EXERCISE DESCRIPTION: The records follow. Retype them without a single change.

EXERCISE DATA:
=== Begin Enclosure ===

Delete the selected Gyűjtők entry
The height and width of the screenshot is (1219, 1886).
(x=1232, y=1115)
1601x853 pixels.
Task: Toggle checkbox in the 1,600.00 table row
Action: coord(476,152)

=== End Enclosure ===

COMPLETED TASK:
Delete the selected Gyűjtők entry
The height and width of the screenshot is (1219, 1886).
(x=1232, y=1115)
1601x853 pixels.
Task: Toggle checkbox in the 1,600.00 table row
Action: coord(476,152)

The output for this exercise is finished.